Afterwards, Will Browne posed the question on why the application domain of Cognitive Robotics, which is inherently suited to LCS, had not been further explored by the LCS community? New, cheap, robust, fast learning curve and flexible platforms for both software and hardware were reviewed. Presented experimental setup showed LCS controlling software and hardware platforms synchronously through the same services. Furthermore, coupled asynchronous control was presented to show the capabilities of modern platforms for evolutionary cognitive robotic.
In the fourth sessiom, Alex Scheidler presented what was possibly the richest talk of the workshop as it explored a thread that has run through LCS research in a novel and demonstrably workable way. Namely, how to get sub-groups of classifier to form, communicate in a beneficial way and gracefully evolve. Previous corporate classifiers and speciation have shown promise, but additional benefit was shown by allowing the action of selected rules within a Pittsburgh rule group to directly address other groups, and by severely limiting the number of rules that a group could maintain.

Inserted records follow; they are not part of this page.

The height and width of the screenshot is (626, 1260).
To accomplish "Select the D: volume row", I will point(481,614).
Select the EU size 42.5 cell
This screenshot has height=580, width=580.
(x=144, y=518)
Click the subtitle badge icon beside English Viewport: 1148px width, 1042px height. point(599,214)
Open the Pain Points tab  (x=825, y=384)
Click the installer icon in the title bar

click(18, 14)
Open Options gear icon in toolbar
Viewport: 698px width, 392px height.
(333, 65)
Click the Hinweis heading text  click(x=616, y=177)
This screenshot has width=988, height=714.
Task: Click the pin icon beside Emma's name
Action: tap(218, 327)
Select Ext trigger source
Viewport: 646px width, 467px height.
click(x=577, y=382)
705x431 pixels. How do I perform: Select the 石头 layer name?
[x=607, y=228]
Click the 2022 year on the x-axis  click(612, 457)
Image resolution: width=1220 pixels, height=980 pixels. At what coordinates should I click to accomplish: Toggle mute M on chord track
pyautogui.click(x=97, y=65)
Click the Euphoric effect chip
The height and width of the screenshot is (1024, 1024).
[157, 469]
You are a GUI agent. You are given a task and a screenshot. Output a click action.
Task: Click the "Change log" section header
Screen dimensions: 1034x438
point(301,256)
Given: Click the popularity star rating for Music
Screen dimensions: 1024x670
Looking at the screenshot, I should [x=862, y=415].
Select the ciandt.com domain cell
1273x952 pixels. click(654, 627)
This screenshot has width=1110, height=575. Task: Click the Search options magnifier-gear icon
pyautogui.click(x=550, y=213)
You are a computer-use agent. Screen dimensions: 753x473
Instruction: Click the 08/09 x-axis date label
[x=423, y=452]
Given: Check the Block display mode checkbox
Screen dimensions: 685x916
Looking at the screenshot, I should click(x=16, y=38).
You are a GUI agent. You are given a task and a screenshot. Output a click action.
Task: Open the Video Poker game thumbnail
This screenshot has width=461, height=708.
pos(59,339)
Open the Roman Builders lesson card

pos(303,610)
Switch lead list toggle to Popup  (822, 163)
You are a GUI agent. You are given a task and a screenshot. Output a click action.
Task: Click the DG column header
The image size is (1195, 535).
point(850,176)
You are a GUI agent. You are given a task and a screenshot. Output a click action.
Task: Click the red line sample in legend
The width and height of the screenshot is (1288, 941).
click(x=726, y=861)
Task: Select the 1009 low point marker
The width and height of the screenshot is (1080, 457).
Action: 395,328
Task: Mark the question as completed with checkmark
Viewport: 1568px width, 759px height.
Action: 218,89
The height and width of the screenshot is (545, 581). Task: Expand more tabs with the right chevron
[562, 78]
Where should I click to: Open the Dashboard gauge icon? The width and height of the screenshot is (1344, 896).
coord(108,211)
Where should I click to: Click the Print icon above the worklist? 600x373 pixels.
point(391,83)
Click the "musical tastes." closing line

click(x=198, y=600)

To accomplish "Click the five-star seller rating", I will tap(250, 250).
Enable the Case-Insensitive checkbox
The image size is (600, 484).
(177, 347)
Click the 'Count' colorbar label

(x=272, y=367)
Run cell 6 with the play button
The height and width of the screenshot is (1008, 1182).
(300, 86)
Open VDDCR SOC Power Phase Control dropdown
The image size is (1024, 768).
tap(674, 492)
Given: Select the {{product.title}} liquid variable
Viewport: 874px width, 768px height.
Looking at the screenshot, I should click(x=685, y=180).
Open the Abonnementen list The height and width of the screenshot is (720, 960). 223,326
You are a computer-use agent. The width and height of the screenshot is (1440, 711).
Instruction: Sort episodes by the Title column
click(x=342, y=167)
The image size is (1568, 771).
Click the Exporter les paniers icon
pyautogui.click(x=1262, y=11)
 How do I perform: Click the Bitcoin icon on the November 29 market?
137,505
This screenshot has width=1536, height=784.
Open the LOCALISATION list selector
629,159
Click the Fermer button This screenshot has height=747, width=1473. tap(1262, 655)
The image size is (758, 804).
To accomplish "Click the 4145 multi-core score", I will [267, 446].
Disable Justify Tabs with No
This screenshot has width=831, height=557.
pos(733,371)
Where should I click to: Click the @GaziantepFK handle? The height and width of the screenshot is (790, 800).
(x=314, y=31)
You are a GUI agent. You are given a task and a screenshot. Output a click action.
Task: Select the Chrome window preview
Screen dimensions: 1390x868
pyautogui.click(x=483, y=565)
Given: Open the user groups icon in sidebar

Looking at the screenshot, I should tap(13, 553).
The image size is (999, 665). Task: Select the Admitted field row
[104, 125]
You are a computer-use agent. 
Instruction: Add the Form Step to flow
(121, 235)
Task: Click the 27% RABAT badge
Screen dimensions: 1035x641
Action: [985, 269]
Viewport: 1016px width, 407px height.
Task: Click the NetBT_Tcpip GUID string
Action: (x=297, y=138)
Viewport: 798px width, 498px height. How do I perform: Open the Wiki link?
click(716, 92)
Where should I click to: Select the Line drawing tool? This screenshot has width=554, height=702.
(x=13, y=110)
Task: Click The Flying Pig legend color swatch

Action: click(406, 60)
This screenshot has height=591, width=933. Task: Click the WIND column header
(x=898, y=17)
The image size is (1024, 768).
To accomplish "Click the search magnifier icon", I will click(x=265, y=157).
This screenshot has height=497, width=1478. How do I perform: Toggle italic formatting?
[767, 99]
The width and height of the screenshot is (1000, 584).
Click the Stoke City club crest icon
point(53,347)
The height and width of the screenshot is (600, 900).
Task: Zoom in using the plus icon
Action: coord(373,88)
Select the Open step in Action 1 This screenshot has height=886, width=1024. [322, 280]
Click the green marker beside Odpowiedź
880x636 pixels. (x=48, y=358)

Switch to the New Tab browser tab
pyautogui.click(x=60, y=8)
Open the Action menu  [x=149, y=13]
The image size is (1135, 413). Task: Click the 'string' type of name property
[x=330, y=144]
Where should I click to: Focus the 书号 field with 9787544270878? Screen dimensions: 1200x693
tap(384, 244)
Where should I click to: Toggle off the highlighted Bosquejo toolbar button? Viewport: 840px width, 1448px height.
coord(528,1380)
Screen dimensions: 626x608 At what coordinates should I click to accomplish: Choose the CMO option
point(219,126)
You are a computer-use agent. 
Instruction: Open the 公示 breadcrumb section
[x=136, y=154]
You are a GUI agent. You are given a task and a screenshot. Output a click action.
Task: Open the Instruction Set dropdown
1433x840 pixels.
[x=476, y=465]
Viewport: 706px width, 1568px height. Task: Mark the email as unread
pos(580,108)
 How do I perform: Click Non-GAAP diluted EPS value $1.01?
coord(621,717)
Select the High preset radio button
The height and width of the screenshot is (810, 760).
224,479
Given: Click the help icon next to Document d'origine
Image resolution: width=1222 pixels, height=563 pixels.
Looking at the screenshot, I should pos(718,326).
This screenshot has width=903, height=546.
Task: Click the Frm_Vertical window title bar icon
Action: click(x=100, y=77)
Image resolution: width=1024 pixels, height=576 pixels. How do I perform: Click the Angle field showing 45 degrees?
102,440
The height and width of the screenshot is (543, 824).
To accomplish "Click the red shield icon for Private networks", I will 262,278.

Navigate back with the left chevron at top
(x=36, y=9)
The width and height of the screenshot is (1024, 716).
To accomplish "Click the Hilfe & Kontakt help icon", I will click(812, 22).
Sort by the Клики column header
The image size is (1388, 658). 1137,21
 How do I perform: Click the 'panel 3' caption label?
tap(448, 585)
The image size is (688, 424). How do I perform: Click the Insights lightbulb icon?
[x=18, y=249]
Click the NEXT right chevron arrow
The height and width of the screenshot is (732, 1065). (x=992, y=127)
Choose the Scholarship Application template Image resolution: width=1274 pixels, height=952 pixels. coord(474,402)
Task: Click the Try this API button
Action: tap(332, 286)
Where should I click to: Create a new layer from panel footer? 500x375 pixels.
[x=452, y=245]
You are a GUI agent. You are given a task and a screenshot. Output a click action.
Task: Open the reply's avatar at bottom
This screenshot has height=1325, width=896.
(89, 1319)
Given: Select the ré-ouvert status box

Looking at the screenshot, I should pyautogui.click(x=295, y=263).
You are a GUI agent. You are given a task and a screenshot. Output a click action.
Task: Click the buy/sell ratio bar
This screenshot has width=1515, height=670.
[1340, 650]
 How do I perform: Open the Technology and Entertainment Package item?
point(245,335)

Next, Stewart Wilson introduced a potentially revolutionary concept for pattern recognition based on communication and coevolution. Rather than an ‘arms race’ between two competing agents, insight from the competition & cooperation philosophy of LCS was invoked. Two agents are to evolve patterns for communication between themselves with an evolving ‘sniffer’ attempting to intercept the message for its own reward. As a result, the sending agent evolves patterns that are increasingly hard to intercept, such that the receiving agent needs to evolve increasingly more powerful pattern recognisers.
Notice of the bi-annual international workshop LCS book was given, with the call for the updated papers to follow within the next month. It is worth noting that all recent, relevant LCS work may be submitted even if not submitted to the workshop.
The workshop meal started off in a sub-optimal location with low cost-benefit payoff, which was fortunately rectified by a random walk search of the local neighborhood! A relaxed and friendly way to close a productive workshop.